── Data extracts

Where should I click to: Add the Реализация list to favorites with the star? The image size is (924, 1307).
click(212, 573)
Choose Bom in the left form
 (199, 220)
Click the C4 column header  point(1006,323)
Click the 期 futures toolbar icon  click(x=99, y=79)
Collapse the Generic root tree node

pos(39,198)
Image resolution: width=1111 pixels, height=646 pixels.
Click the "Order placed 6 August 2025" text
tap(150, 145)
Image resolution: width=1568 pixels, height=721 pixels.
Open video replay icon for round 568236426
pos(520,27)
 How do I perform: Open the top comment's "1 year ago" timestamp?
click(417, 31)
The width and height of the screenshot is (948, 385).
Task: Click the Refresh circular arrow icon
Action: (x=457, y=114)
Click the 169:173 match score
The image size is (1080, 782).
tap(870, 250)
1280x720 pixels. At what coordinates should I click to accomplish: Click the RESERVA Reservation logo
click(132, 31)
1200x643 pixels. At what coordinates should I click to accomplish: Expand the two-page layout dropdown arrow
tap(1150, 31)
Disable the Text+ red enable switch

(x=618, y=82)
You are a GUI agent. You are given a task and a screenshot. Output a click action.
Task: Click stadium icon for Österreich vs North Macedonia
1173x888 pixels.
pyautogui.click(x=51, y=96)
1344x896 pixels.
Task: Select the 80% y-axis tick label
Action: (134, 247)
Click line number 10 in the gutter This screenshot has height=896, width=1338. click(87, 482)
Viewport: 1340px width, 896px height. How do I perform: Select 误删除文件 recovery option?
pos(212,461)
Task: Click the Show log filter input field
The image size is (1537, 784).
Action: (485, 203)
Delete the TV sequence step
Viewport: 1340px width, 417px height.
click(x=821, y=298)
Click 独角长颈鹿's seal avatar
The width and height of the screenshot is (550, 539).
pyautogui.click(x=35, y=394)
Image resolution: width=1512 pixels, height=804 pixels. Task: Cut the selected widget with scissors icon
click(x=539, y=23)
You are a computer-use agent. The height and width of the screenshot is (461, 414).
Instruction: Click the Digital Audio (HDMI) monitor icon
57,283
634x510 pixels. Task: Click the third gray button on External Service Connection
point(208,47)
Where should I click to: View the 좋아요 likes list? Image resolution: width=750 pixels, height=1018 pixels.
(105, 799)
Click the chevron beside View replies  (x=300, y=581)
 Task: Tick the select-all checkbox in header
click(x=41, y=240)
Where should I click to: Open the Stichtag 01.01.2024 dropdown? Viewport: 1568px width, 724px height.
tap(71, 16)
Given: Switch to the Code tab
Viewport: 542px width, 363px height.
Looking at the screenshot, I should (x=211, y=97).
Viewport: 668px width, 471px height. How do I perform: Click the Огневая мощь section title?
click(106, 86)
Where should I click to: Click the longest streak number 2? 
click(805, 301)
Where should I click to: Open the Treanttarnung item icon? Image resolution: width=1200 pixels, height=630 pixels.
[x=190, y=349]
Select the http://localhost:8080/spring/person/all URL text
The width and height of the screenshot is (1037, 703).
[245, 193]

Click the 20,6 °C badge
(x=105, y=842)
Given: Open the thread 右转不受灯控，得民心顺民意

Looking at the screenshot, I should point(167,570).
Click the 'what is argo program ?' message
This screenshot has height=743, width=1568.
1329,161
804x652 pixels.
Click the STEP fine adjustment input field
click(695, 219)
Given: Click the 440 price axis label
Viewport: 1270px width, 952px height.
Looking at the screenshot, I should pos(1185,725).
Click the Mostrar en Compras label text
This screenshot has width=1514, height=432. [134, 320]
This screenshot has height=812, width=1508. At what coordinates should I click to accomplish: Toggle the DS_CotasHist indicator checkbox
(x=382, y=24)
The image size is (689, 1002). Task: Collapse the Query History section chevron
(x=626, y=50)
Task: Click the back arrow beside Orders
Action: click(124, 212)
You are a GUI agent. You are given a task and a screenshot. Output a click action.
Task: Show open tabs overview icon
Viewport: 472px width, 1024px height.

────

#### [Exercise prompt]
Which lines of the data contain the string "Show"? Copy each one.

#### [Result of the exercise]
Task: Click the Show log filter input field
Task: Show open tabs overview icon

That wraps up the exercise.